I am deciding on how to develop a GUI for a small c++/win32 api project (working Visual Studio C++ 2008). The project will only need a few components to start off the main process so it will be very light weight (just 1 button and a text box pretty much...). My question is this:
I don't have experience developing GUIs on windows but I can learn easily. So, what should I use? A Visual editor (drag and drop code generationg: my preference for desktop GUI designing by far (java/swing)). Or should I use a speicific library? Either way, WHICH library or visual editor should I use? I heard someone mention writing the GUI in C#, then calling the C++ code... the thing is, that this is such a simple GUI I would find it easier to just keep it all in C++, but I'm open to whatever the best suggestion is.
A simple "window" with some text and a button is just a MessageBox. You can create them with a single function call; you don't need any library whatsoever.
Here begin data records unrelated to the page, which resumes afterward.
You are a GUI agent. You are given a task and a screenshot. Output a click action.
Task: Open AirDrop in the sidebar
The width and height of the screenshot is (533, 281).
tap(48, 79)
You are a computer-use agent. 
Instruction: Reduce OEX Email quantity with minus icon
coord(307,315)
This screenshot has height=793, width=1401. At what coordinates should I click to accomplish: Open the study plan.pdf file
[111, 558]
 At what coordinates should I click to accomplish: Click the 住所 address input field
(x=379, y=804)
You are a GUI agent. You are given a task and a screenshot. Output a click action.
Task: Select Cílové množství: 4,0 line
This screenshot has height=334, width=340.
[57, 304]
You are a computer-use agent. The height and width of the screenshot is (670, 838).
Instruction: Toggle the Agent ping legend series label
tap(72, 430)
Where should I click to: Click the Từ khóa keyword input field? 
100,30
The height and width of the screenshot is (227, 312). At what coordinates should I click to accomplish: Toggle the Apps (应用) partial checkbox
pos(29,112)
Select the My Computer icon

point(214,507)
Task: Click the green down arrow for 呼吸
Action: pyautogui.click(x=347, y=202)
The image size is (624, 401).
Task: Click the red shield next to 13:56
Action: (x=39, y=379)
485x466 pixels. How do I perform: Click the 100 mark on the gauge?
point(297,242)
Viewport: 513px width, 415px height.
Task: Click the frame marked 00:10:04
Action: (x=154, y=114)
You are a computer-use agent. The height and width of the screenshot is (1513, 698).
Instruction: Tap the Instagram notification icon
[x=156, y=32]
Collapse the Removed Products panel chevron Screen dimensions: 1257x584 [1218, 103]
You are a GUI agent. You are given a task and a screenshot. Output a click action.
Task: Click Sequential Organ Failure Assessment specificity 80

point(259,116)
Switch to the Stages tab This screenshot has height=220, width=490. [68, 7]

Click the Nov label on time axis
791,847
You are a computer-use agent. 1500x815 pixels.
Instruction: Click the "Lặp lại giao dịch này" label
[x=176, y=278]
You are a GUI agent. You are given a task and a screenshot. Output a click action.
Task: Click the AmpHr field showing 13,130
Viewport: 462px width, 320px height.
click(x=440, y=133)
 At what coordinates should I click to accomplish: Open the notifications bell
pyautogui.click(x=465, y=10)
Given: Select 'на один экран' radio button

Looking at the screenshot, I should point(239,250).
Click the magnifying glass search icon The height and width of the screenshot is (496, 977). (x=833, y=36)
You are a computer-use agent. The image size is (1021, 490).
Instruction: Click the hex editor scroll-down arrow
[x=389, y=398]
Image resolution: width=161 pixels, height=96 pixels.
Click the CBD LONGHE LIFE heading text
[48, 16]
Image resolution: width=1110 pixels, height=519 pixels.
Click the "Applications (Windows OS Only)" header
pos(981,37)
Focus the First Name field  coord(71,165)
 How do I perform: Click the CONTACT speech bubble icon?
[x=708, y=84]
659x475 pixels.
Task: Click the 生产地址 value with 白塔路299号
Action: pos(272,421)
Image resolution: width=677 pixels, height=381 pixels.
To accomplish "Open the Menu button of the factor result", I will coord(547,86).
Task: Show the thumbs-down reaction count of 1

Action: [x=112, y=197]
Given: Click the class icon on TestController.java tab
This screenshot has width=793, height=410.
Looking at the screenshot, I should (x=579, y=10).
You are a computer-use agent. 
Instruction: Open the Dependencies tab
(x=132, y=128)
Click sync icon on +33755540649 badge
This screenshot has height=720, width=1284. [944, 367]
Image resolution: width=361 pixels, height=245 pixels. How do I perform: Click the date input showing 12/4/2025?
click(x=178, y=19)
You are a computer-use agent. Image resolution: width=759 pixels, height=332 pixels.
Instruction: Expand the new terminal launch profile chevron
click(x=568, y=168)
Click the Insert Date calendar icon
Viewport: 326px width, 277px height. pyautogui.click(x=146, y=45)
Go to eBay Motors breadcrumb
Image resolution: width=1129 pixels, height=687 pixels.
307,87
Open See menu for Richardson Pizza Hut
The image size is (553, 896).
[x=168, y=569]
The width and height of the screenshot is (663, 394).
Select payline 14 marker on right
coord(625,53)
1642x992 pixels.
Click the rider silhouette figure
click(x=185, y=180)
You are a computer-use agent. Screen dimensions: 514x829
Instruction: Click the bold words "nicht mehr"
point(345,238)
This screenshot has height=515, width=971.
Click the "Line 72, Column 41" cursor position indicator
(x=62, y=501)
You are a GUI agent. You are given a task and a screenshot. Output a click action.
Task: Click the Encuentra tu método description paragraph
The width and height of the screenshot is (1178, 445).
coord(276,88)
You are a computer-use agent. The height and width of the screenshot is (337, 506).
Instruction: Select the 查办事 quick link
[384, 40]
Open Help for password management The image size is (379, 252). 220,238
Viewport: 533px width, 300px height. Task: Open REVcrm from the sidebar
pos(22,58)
I strongly prefer simply using Microsoft Visual Studio and writing a native Win32 app.
For a GUI as simple as the one that you describe, you could simply create a Dialog Box and use it as your main application window. The default application created by the Win32 Project wizard in Visual Studio actually pops a window, so you can replace that window with your Dialog Box and replace the WndProc with a similar (but simpler) DialogProc.
The question, then, is one of tools and cost. The Express Edition of Visual C++ does everything you want except actually create the Dialog Template resource. For this, you could either code it in the RC file by hand or in memory by hand. Related SO question: Windows API Dialogs without using resource files.
Or you could try one of the free resource editors that others have recommended.
Finally, the Visual Studio 2008 Standard Edition is a costlier option but gives you an integrated resource editor.
Qt from Nokia is definitely the way to go. Another option is gtk, but Qt is better supported and documented. Either way, they are both free. And both of them are widely used and well known so it is easy to find answers to your questions.
For such a simple application even MFC would be overkill. If don't want to introduce another dependency just do it in plain vanilla Win32. It will be easier for you if you have never used MFC.
Check out the classic "Programming Windows" by Charles Petzold or some online tutorial (e.g. http://www.winprog.org/tutorial/) and you are ready to go.
Just create a new MFC C++ app. It's built in, pretty easy, and thousands of examples exist in the world...
Plus, you can design your dialog box right in Visual Studio, give them variable names, and 90% of the code is generated for you.